Square brackets
Square brackets are paired punctuation marks ([ ]) used to insert editorial notes, clarifications or substitutions inside quoted or technical material.
Also known as:
Brackets
What are square brackets?
Square brackets are a pair of upright punctuation marks used to insert something into otherwise untouched text. You see them most often inside direct quotes, where an editor clarifies a pronoun or tweaks a verb tense to fit the new sentence: "She said it [the feature] launched on Tuesday." They also mark omitted words in a quote ("[...]") and stand in for variables in technical writing that a reader is meant to replace.
Clarification in a quote: "She said it [the feature] launched on Tuesday."
Omission: "The report found [...] no material change in usage."
Placeholder: Reply to [customer name] within 24 hours.

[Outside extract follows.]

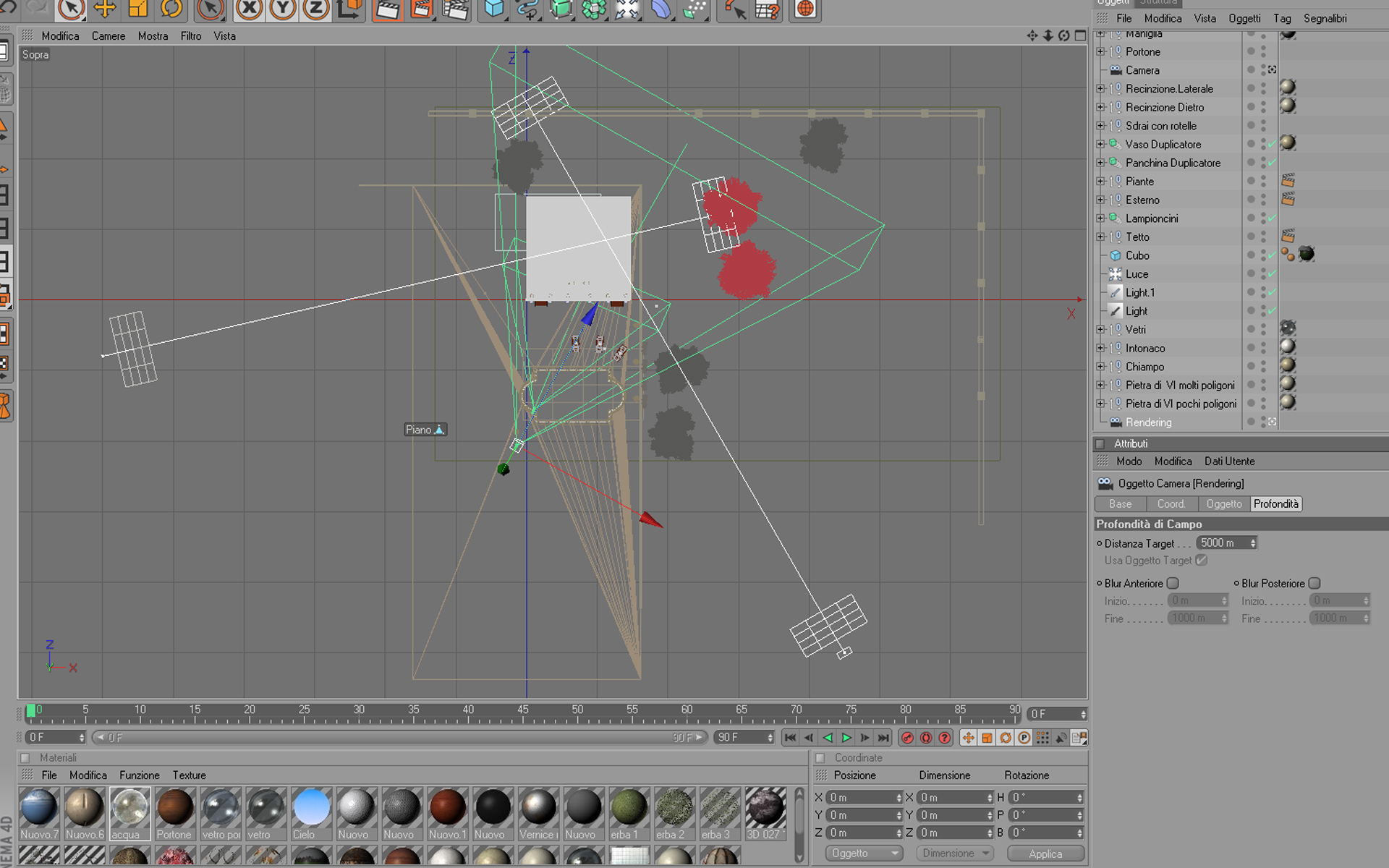Select the Rotate tool in top toolbar
Viewport: 1389px width, 868px height.
[x=171, y=9]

Why do square brackets matter?
Square brackets are the signal that a writer has touched someone else's words, which is why they carry so much weight in quoted material. Skip them, and a small rewrite of a direct quote reads as a misquote. In product and marketing copy, brackets serve a different purpose: they flag every place a template needs a real value before shipping, which makes them a useful guardrail against sending a draft with "[customer name]" still visible.
How do you use square brackets?
Use square brackets to insert a clarification, substitution or omission inside a direct quote without misrepresenting the speaker.
Use square brackets, not parentheses, for editorial interventions, since parentheses suggest the original author added the aside.
Treat brackets as placeholder markers in templates and always run a final check for stray brackets before publishing anything.